**Exercise:** Your task is to repeat exactly the lines below between the line holding "Task: Click the image URL input field" and the line holding "The height and", inclusive, and only those.

**Records shown:**
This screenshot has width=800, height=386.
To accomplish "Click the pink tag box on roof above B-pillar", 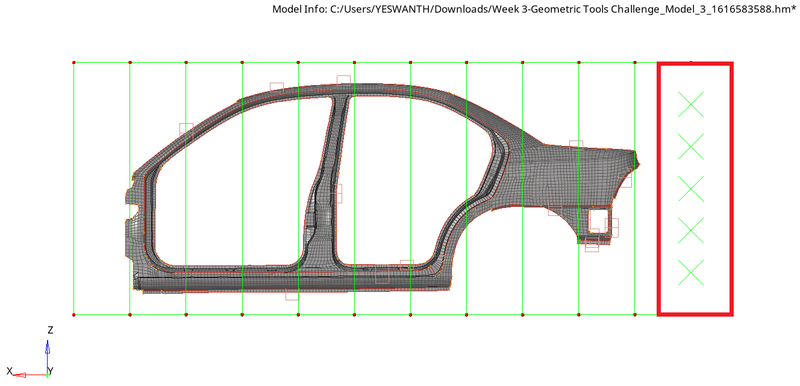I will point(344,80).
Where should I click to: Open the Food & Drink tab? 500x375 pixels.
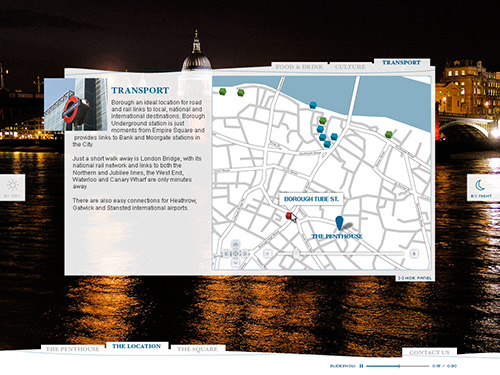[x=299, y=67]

==

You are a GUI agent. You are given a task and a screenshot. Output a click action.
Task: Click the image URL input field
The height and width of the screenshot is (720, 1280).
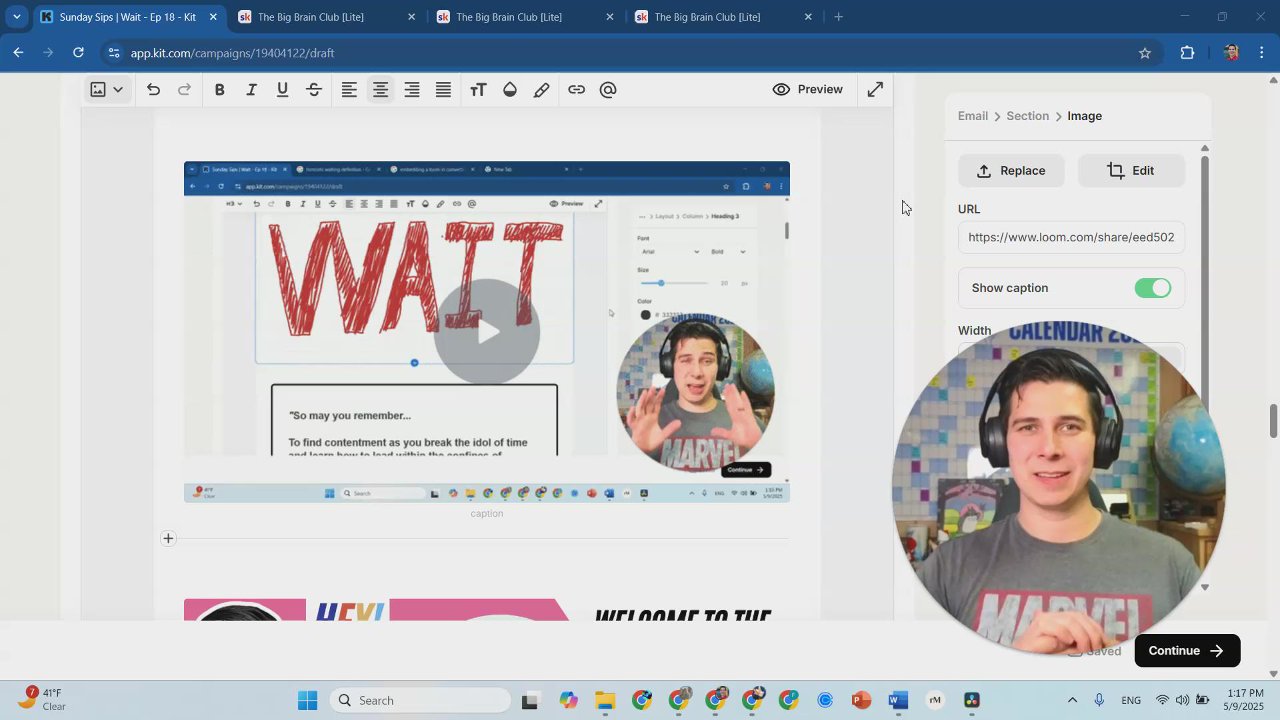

---

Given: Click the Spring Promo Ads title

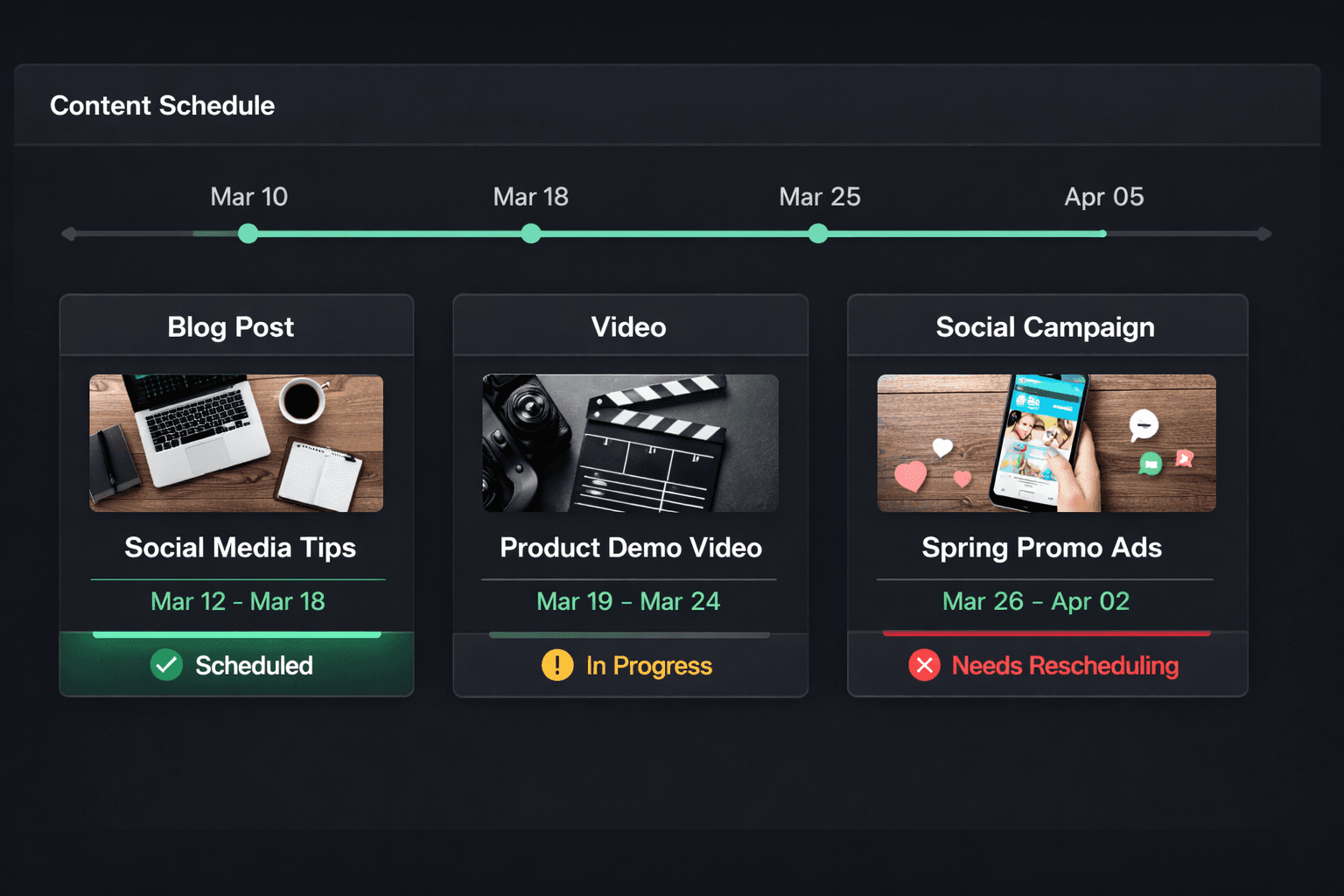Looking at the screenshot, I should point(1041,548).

**Written response:**
Task: Click the image URL input field
The height and width of the screenshot is (720, 1280).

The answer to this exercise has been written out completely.